In Praise of Rand Paul (for Now)

Senator Rand Paul is not my first choice for the GOP nomination next year, but you have to give the man props for sticking it to his fellow Kentuckian, the loathsome Mitch McConnell:


The sleepy United States senators thought they were done voting. But then, around 1 a.m. on the Saturday before Memorial Day, Senator Rand Paul, Republican of Kentucky and presidential candidate, marched spryly to the Senate floor to let it be known that, no, he would not agree to extend the federal government’s bulk collection of phone records program. Not even for one day.

With that, Senator Mitch McConnell, a fellow Kentucky Republican who only a few hours before was ebullient with the passage of a major trade package, was reduced to ordering his colleagues back to Washington next Sunday to try again to prevent the act from expiring.

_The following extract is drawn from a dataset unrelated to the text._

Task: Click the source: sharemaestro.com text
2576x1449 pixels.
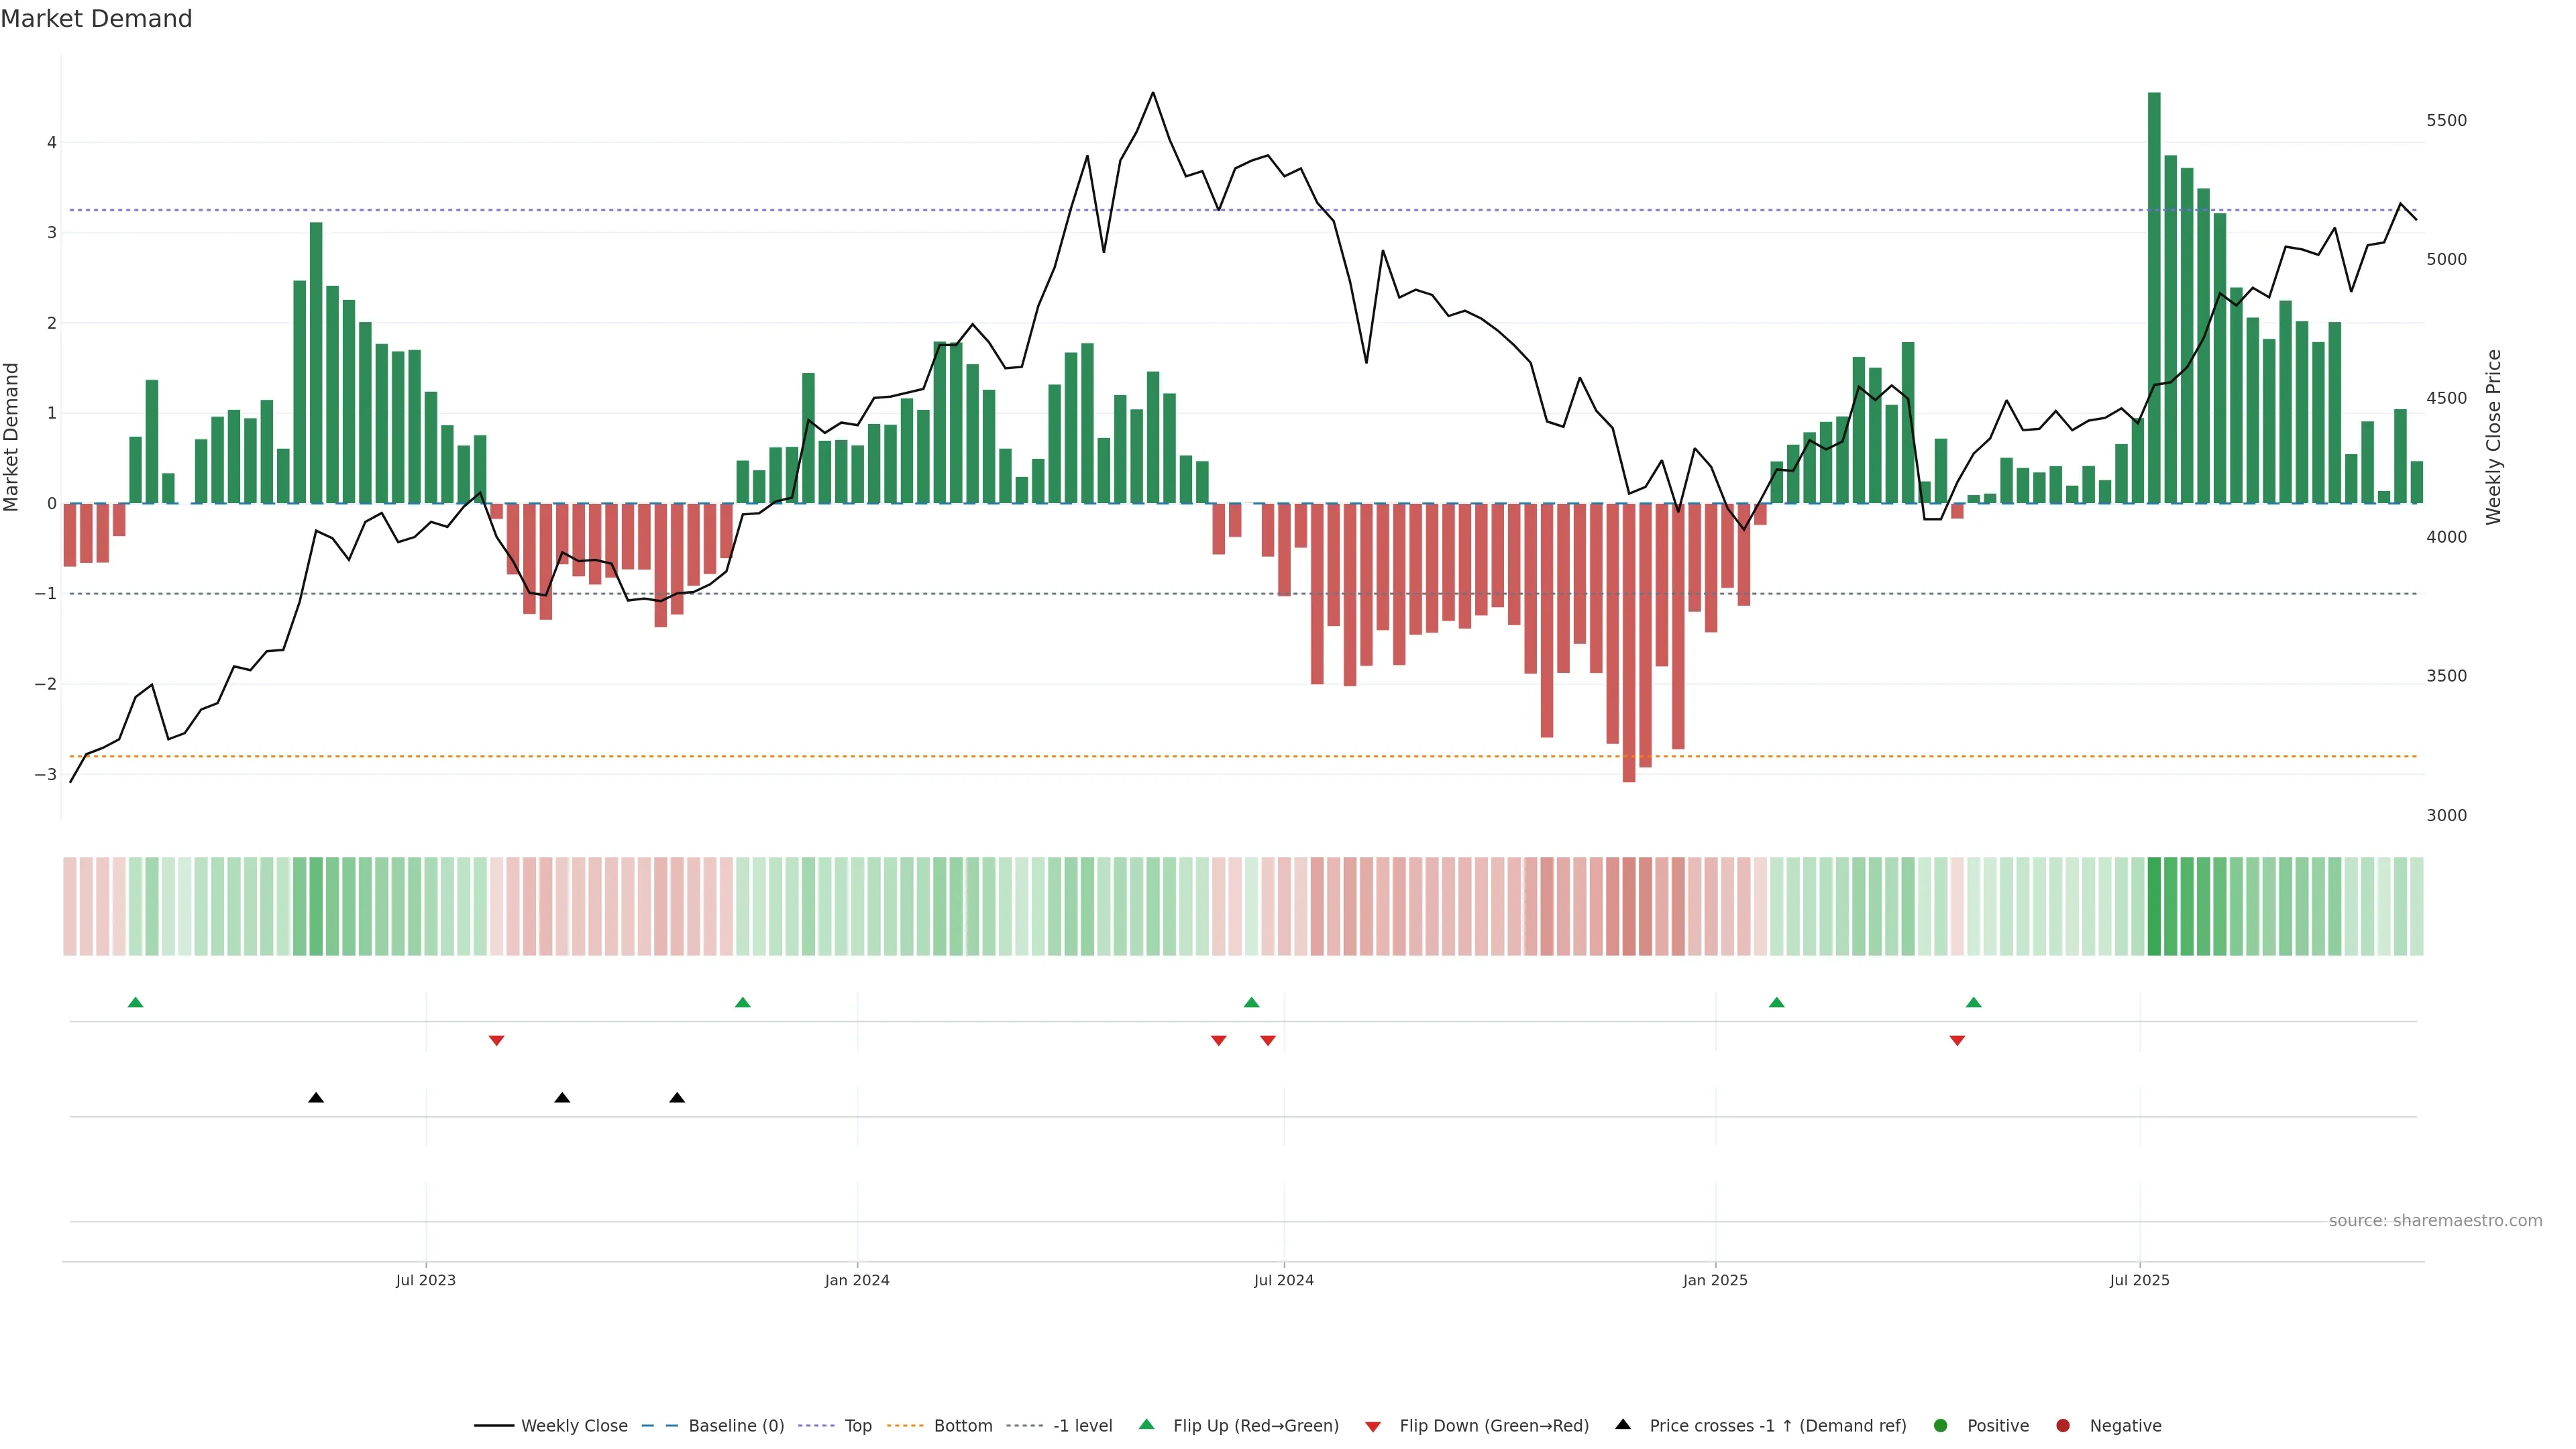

The unexpected legislative collapse on the Senate floor, and Mr. McConnell’s morose departure, pointed up the quandary that has emerged since Republicans took control. They have had successes, like passage of the hard-fought bill that could pave the way to the largest trade agreement in a generation and a bill to give Congress a voice in the Iran nuclear negotiations. And more senators are allowed to try to influence legislation through amendments, which Mr. McConnell’s Democratic predecessor as majority leader, Senator Harry Reid of Nevada, prevented.

But as senators raced for the airport on Saturday after a six-week session that ended in disarray, they left behind a wreck of promises made by Mr. McConnell on how a renewed Senate would operate. Mr. McConnell has found himself vexed by Democratic delaying tactics he honed in the minority, five presidential aspirants with their own agendas and a new crop of conservative firebrands demanding their say.


Gee, that’s too damn bad. The odious McConnell, whose defeat everyone should have been rooting for in his re-election bid last fall, has double-crossed conservatives time and again, and if Sen. Paul is making his life miserable, good for Sen. Paul. But, hey — it’s not like the loathsome McConnell doesn’t have some friends and allies. Here’s one now:

With another Republican presidential aspirant, Senator Lindsey Graham of South Carolina, visibly rolling his eyes, Mr. Paul and his allies took to the Senate floor around 1 a.m. Saturday to object to a series of brief extensions proposed for the Patriot Act: seven days, four days, two days, even one day. That bit of theatrics came in large part because Mr. McConnell’s vaunted restoration of the committee process had so badly broken down.

Translation from New York Times-speak into English: the Republicans can’t govern!